● **TRY IT**: Across the entries below, work out how many lines contain "agent". Please give the number only.

● **SUPPLIED RECORDS**:
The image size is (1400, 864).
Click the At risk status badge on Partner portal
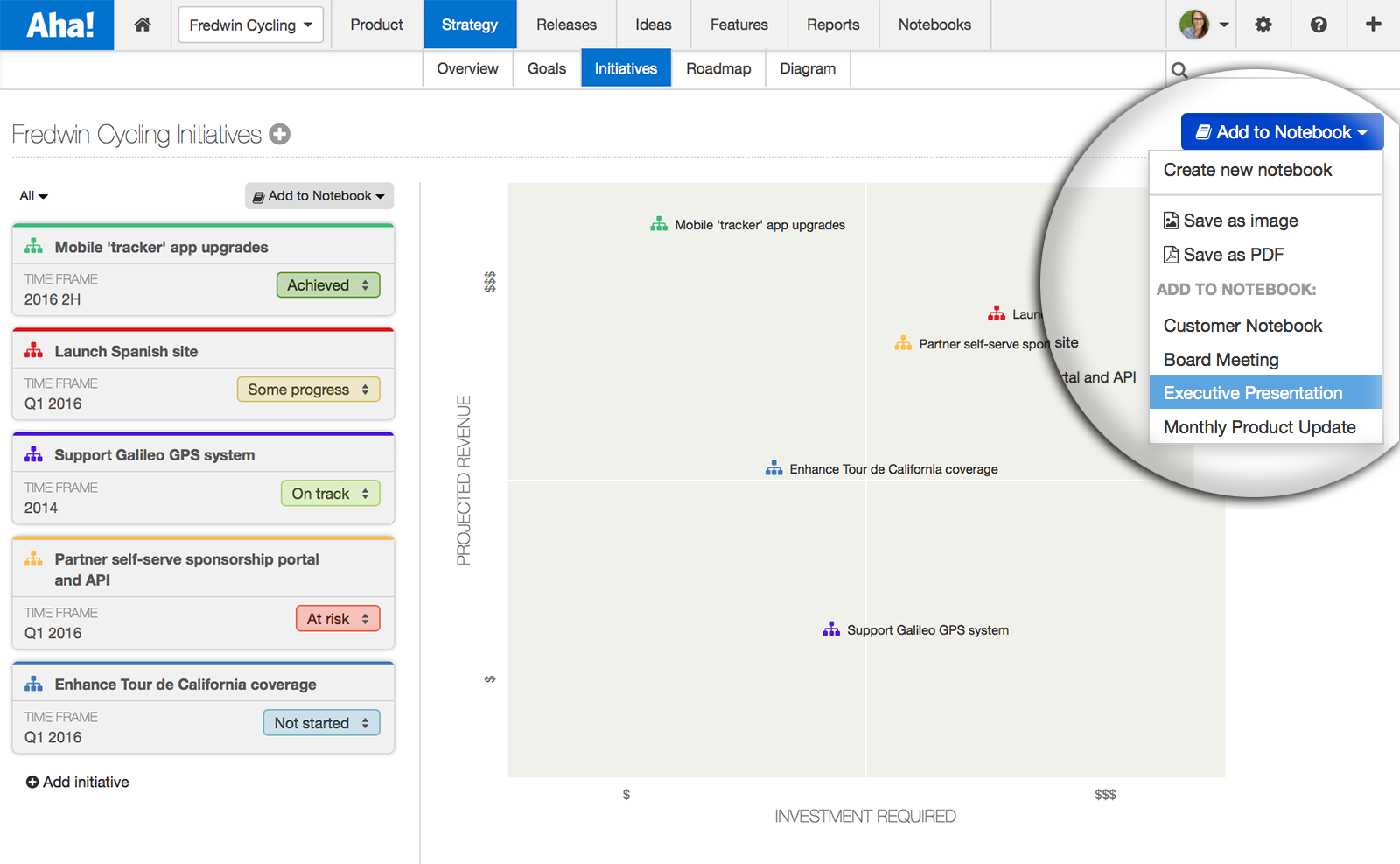(x=338, y=618)
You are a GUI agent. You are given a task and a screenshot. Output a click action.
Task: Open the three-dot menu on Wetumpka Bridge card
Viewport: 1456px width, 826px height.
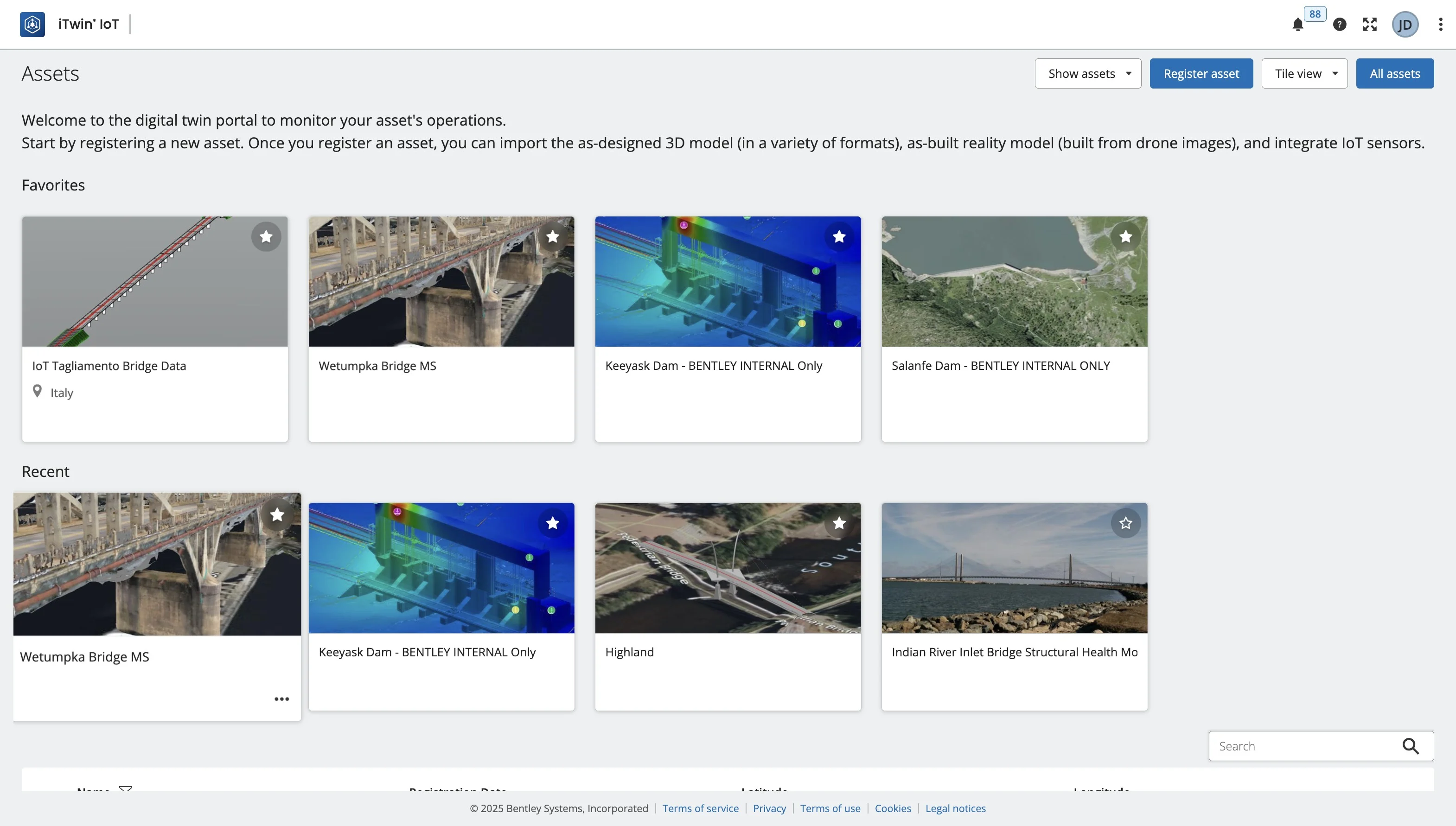pos(281,699)
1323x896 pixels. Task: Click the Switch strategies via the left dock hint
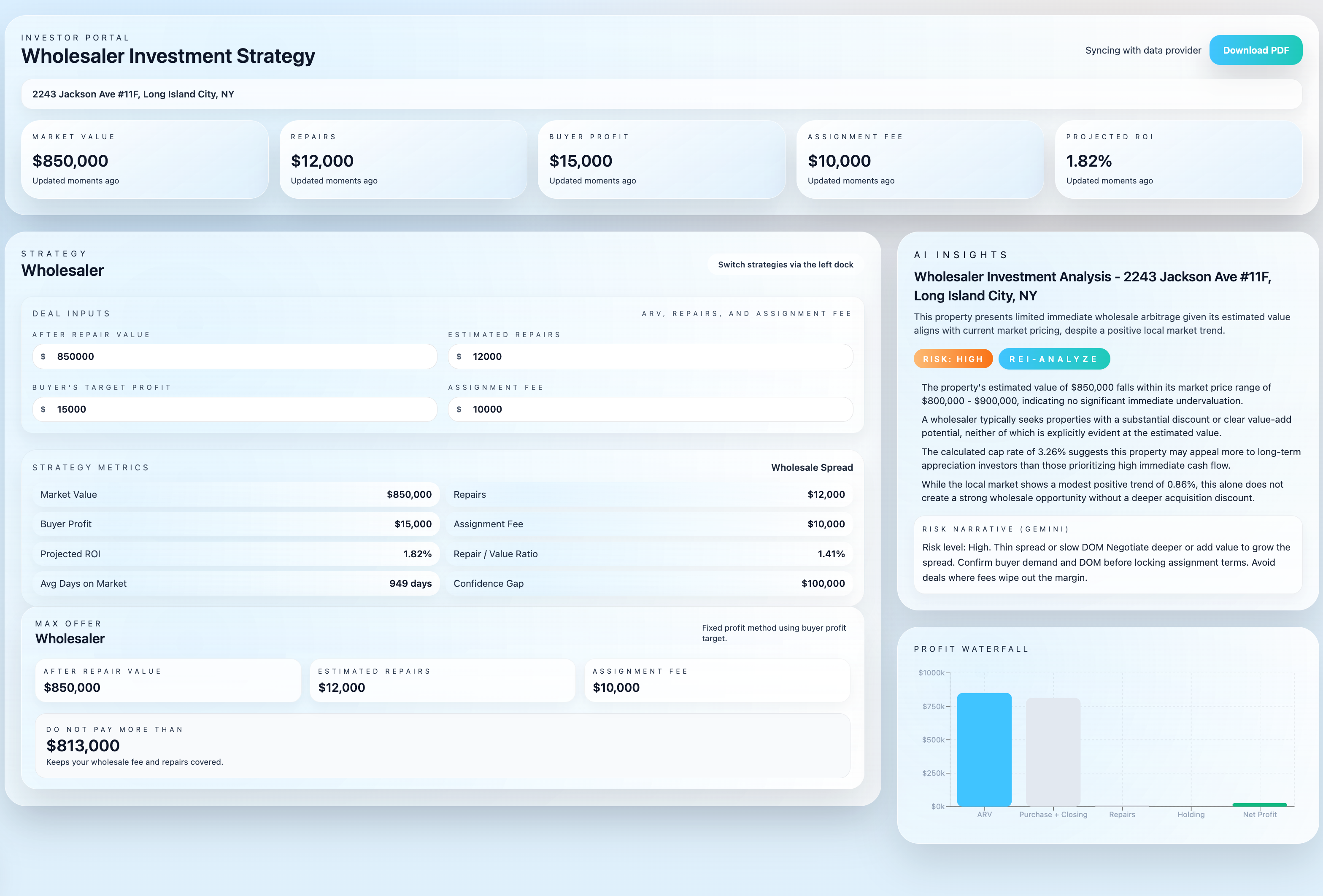[785, 264]
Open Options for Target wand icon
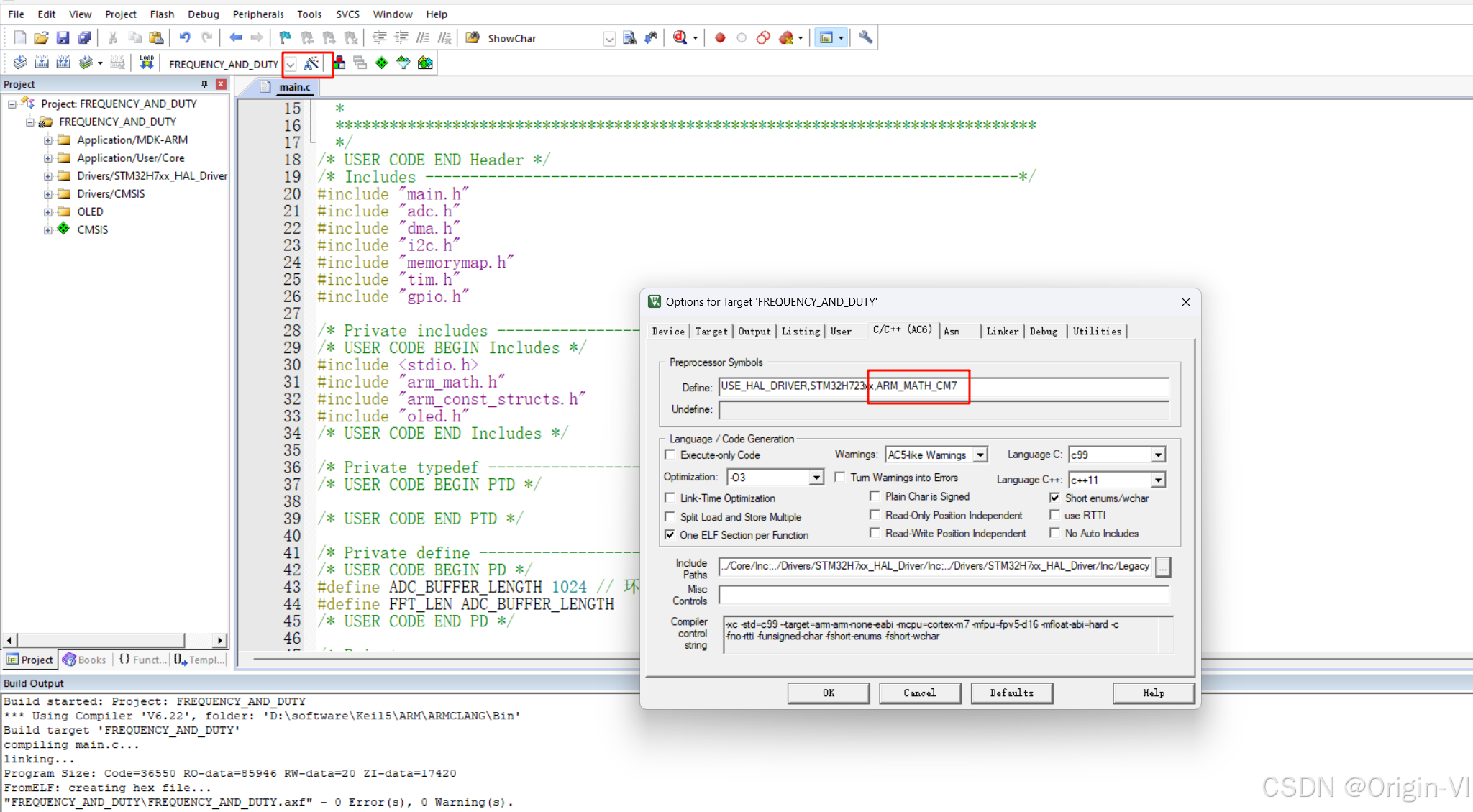The height and width of the screenshot is (812, 1473). tap(311, 63)
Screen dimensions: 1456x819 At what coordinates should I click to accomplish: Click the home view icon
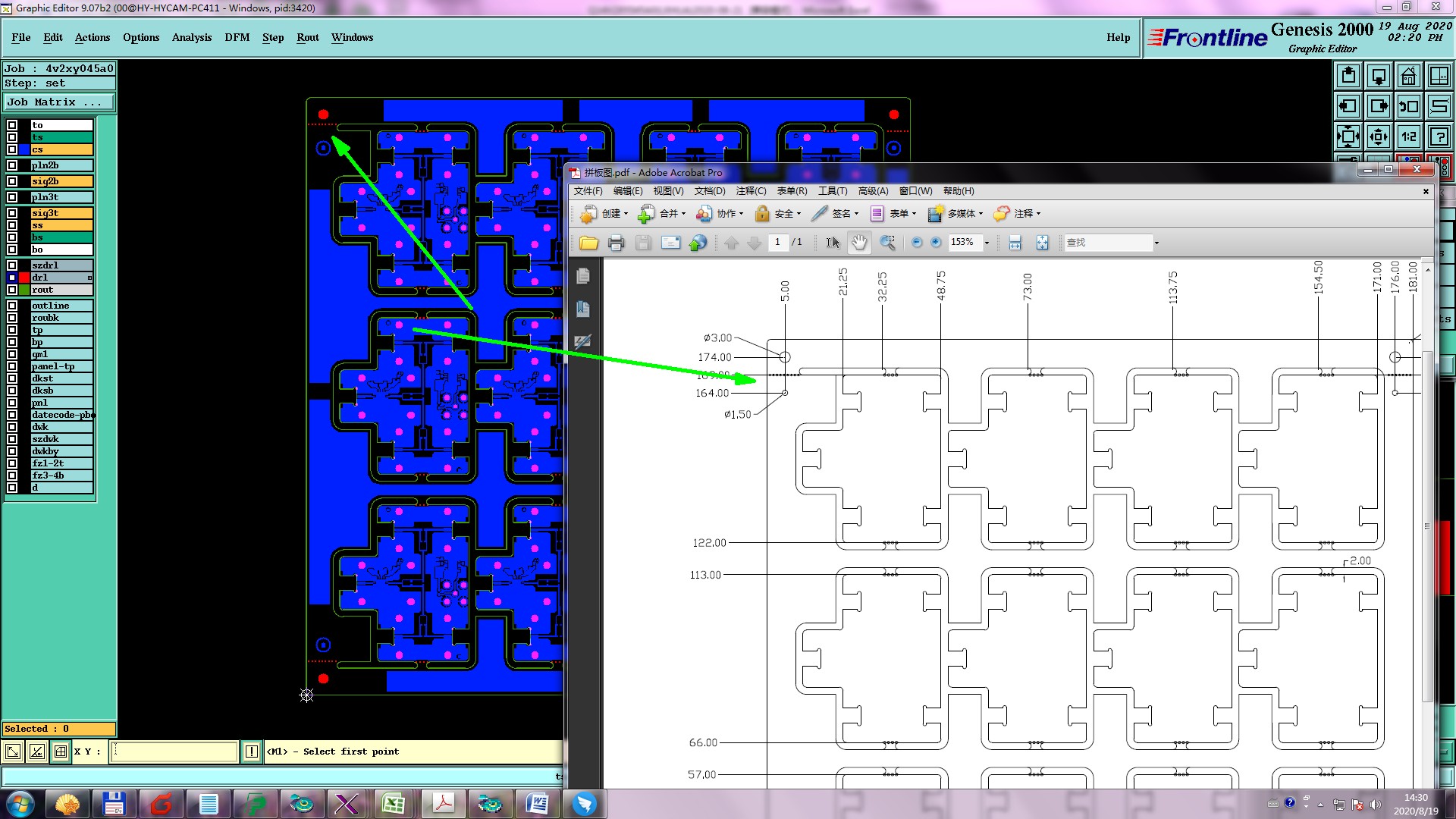pos(1408,76)
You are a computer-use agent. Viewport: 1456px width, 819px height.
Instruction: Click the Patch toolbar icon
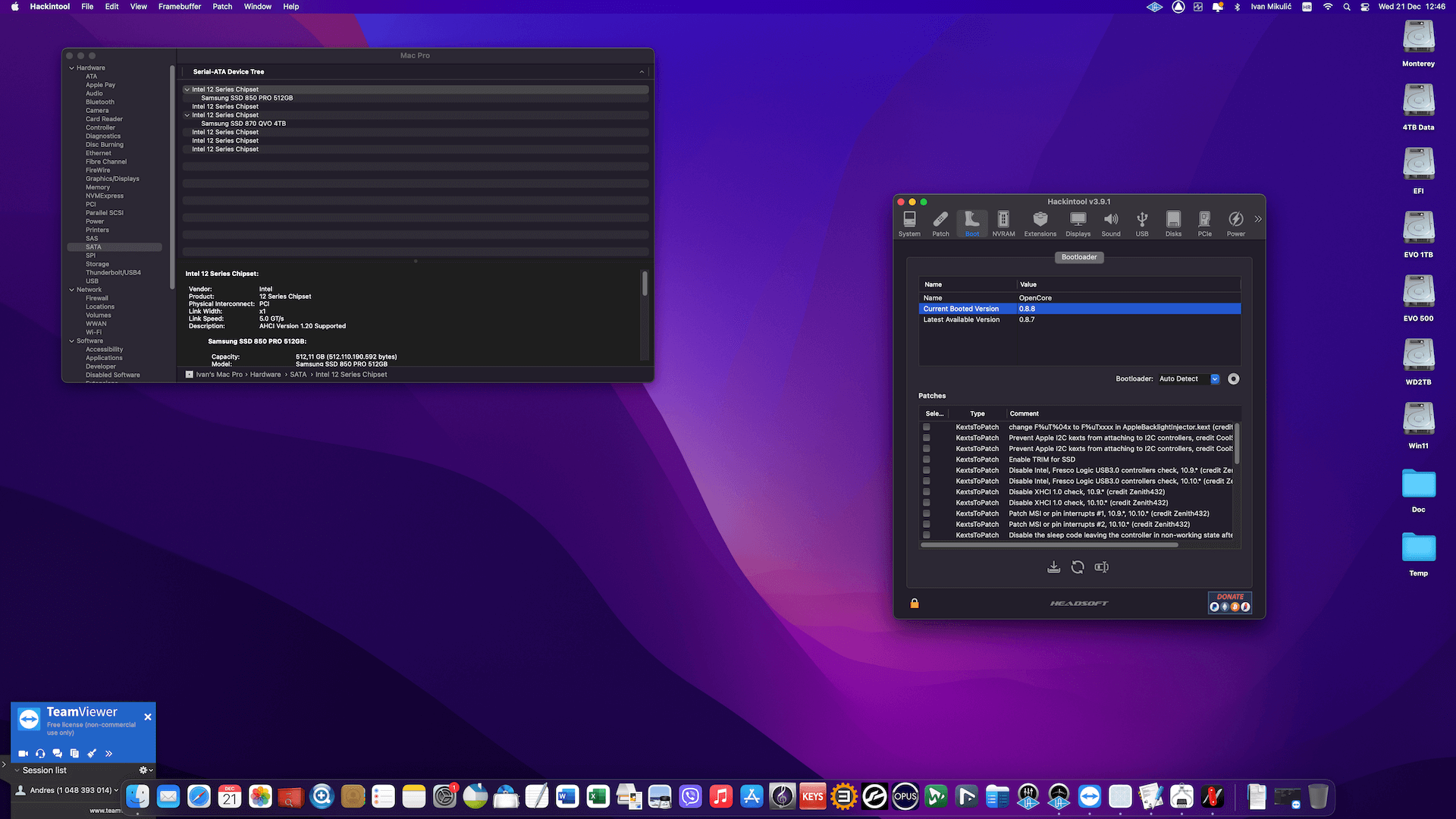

● **EXERCISE RESPONSE**: 2